Mais de quatro anos após o início da invasão em larga escala da Ucrânia, a guerra provocada pela Rússia alcançou uma marca devastadora. Um estudo divulgado pelo Center for Strategic and International Studies estima que o conflito já ultrapassou 2 milhões de baixas militares, entre mortos, feridos e desaparecidos dos dois lados, consolidando-se como um dos confrontos mais sangrentos desde a Segunda Guerra Mundial. Segundo o levantamento, a Rússia concentra a maior parte dessas perdas.

O país teria registrado cerca de 1,4 milhão de baixas, incluindo aproximadamente 450 mil soldados mortos. Já a Ucrânia teria sofrido entre 525 mil e 625 mil baixas, com um número estimado de 125 mil a 150 mil militares mortos. Embora Moscou e Kiev não divulguem oficialmente seus números, as estimativas do estudo são compatíveis com avaliações feitas por governos e serviços de inteligência ocidentais.

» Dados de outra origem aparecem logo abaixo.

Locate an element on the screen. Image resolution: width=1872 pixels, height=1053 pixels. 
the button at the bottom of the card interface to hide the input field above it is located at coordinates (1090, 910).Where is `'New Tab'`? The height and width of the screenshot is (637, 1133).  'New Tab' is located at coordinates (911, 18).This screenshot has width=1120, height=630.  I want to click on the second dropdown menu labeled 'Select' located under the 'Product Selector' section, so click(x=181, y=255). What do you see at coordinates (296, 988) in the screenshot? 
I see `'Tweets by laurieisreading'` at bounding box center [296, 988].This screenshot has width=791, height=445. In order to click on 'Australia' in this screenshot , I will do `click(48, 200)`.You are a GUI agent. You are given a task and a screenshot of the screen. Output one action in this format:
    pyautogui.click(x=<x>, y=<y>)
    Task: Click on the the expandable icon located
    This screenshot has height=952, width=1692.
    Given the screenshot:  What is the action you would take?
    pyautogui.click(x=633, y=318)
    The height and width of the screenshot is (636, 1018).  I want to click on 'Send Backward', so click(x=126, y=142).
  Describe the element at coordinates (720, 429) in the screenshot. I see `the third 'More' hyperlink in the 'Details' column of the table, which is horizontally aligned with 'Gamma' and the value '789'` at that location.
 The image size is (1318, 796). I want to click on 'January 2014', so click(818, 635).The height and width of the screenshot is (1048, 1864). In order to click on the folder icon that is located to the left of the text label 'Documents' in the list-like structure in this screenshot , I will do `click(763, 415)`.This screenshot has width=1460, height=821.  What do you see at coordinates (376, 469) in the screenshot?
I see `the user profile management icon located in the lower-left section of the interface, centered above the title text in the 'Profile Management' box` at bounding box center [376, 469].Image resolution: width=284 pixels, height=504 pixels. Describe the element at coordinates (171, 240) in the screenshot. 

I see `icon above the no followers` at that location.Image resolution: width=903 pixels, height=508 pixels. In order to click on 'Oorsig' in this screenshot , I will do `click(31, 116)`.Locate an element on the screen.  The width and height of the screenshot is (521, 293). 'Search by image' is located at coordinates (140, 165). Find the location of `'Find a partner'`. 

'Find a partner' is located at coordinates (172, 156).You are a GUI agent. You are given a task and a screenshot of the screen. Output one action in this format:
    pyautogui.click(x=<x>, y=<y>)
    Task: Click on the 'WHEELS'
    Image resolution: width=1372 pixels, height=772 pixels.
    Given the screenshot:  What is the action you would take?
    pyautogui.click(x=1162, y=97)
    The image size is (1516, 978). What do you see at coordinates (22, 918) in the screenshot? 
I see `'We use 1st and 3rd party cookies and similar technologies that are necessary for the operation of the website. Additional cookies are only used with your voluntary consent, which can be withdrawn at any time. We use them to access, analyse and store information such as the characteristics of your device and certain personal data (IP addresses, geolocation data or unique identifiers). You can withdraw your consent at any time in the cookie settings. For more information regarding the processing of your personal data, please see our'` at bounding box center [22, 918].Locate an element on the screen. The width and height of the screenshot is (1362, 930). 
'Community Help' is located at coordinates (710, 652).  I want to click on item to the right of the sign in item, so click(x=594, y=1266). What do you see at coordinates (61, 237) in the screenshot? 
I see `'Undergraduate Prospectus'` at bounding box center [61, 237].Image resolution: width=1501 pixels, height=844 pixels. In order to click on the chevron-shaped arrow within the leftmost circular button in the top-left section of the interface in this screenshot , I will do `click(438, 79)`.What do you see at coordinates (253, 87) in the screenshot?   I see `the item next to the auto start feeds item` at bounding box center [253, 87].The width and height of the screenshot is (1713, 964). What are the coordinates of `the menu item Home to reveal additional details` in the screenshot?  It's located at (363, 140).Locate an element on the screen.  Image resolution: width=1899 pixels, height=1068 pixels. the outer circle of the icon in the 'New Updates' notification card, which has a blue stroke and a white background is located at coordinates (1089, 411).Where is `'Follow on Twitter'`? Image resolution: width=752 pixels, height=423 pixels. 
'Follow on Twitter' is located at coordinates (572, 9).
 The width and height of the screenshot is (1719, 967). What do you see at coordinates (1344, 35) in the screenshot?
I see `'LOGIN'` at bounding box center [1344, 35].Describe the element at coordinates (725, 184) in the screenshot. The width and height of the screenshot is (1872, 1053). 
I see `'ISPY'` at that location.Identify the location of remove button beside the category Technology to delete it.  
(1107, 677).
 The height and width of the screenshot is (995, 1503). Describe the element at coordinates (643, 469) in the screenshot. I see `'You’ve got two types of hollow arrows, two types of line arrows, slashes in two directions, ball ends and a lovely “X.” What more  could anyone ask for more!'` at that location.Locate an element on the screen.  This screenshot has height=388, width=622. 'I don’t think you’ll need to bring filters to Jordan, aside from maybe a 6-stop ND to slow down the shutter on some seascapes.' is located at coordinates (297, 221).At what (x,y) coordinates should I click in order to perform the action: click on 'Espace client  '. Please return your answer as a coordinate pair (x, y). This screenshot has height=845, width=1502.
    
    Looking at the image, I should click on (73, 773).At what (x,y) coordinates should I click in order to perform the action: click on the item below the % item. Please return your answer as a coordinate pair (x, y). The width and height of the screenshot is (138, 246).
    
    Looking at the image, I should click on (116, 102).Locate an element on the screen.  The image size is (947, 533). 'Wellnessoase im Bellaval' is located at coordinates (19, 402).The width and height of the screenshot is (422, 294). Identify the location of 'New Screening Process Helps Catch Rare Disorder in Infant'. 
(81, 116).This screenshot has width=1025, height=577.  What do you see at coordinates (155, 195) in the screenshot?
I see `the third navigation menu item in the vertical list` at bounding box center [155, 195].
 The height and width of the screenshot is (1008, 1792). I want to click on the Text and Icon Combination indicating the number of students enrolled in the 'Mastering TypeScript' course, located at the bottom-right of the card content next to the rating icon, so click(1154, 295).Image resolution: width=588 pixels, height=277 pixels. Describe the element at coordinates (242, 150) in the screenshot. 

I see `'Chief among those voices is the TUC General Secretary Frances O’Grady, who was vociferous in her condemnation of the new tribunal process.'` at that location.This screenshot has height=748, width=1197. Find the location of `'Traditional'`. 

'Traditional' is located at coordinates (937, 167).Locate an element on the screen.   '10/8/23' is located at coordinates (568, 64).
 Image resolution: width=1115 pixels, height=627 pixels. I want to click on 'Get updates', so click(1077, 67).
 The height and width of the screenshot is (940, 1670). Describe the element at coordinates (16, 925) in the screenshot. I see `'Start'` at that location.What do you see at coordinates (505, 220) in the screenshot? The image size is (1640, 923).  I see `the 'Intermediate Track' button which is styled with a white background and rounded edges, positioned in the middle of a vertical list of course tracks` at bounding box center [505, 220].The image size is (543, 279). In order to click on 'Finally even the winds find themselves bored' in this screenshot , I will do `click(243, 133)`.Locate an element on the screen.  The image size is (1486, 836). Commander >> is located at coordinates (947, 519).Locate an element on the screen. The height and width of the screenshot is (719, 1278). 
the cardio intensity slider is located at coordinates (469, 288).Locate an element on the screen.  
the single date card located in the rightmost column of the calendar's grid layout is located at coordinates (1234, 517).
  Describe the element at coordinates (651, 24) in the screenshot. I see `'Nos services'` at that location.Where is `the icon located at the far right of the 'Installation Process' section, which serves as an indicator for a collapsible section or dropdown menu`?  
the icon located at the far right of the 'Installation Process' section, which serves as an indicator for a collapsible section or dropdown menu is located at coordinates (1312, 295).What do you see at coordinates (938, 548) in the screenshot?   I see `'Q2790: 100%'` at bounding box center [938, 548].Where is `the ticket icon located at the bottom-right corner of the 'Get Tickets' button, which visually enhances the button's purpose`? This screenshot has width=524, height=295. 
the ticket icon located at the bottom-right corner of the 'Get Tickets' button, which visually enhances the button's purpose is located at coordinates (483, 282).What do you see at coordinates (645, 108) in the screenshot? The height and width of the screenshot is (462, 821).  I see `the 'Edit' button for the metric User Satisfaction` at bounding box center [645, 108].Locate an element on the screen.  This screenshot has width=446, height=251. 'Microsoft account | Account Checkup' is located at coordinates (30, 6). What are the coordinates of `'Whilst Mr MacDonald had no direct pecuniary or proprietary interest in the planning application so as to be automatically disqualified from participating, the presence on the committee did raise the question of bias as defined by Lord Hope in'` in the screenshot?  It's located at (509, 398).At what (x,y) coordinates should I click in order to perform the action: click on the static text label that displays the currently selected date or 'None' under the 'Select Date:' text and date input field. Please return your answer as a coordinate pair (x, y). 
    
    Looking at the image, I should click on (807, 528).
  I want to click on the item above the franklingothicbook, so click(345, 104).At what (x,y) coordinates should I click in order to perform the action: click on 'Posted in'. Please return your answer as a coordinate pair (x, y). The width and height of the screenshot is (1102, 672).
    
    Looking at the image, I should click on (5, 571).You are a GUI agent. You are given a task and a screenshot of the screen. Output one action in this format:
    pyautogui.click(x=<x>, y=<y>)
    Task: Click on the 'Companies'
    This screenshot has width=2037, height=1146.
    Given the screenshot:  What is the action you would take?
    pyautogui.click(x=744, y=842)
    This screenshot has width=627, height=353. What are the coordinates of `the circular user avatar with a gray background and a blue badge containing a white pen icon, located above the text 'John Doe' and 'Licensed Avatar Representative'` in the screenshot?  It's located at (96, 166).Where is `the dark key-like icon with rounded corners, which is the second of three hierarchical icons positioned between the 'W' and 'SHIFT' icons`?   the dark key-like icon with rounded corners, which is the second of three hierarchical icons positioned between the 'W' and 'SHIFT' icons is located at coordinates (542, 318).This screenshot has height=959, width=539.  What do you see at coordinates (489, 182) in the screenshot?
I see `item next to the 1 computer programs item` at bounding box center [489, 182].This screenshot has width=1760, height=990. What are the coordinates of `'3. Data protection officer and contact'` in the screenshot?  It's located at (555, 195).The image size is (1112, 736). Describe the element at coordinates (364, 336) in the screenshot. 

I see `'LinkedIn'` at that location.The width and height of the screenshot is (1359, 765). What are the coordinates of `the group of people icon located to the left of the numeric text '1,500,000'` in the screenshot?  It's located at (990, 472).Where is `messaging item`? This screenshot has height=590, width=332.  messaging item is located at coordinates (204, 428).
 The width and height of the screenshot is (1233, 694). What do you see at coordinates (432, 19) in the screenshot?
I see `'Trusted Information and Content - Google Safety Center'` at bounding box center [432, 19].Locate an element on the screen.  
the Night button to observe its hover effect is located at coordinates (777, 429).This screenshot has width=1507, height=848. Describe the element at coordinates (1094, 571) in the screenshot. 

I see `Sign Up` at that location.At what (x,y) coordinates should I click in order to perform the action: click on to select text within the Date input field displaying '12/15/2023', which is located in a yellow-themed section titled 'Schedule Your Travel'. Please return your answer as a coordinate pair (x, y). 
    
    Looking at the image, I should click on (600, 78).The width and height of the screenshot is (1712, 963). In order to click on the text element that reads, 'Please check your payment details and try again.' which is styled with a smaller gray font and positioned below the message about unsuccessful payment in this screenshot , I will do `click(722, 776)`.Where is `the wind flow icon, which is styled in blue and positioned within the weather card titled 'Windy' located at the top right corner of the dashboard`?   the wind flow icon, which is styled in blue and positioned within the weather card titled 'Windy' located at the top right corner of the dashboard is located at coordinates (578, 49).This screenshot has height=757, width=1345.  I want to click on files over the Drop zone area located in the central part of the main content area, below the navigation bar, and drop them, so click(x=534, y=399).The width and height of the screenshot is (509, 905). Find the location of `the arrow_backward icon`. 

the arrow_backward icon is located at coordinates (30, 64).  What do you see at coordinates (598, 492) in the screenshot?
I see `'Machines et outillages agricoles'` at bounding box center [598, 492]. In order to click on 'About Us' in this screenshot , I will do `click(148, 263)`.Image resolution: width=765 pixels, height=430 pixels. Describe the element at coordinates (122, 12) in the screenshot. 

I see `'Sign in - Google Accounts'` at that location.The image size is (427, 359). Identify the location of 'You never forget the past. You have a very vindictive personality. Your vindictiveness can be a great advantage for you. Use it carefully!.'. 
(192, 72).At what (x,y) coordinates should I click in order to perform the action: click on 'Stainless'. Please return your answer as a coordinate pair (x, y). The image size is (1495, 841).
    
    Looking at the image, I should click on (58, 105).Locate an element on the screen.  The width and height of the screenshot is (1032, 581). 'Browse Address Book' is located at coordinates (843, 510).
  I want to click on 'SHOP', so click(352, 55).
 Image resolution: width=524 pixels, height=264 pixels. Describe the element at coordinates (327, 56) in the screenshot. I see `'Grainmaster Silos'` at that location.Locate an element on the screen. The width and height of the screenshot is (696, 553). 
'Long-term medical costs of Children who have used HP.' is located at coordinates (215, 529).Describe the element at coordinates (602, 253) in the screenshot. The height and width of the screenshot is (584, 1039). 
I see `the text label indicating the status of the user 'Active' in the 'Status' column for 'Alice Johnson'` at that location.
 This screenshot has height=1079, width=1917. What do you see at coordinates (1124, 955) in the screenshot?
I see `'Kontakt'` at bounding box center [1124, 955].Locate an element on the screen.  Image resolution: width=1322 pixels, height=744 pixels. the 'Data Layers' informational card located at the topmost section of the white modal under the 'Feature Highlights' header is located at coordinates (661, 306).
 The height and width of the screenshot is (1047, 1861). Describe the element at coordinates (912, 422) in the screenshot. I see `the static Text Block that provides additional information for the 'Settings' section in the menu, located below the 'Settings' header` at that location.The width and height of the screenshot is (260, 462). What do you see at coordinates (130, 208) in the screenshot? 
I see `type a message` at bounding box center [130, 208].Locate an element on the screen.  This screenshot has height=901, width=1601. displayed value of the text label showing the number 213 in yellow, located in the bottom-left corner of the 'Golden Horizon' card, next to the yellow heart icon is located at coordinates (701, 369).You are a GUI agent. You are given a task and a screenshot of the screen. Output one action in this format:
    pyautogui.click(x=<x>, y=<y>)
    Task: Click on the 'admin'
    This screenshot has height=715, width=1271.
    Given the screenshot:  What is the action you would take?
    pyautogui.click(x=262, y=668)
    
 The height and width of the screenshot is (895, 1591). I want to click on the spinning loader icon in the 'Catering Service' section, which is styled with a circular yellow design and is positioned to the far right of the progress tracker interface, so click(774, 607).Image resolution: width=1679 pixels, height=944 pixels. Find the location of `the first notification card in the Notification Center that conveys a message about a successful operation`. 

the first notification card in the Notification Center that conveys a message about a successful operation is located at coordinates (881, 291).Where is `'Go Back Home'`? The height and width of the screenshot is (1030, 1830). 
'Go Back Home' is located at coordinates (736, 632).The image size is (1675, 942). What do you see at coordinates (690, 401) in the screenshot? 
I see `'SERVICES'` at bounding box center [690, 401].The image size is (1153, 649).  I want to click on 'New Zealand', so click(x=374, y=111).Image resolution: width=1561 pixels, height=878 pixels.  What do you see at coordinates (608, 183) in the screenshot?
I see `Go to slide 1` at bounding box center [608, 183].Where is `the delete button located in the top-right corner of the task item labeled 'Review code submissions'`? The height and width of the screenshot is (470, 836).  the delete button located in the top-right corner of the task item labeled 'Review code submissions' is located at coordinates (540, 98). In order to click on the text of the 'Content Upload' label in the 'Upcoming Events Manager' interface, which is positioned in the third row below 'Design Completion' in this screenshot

Os pesquisadores apontam que o custo humano da guerra tem sido especialmente elevado para a Rússia. As perdas representam cerca de 1% da população do país e atingem de forma desproporcional regiões mais pobres e comunidades de minorias étnicas, onde o recrutamento militar é mais frequente. Em diversas localidades, pequenas comunidades passaram a conviver com um número significativo de jovens mortos ou gravemente feridos, transformando a realidade de famílias inteiras.

O estudo também indica que a Rússia enfrenta dificuldades para repor seus efetivos na mesma velocidade em que perde soldados no campo de batalha. Segundo os autores, a relação de baixas aumentou significativamente nos últimos meses, chegando a quase oito militares russos mortos, feridos ou desaparecidos para cada baixa ucraniana.

Esse cenário é atribuído principalmente ao avanço da estratégia militar da Ucrânia, que ampliou o uso de drones de combate e vigilância, tornando extremamente perigoso o deslocamento das tropas russas nas linhas de frente.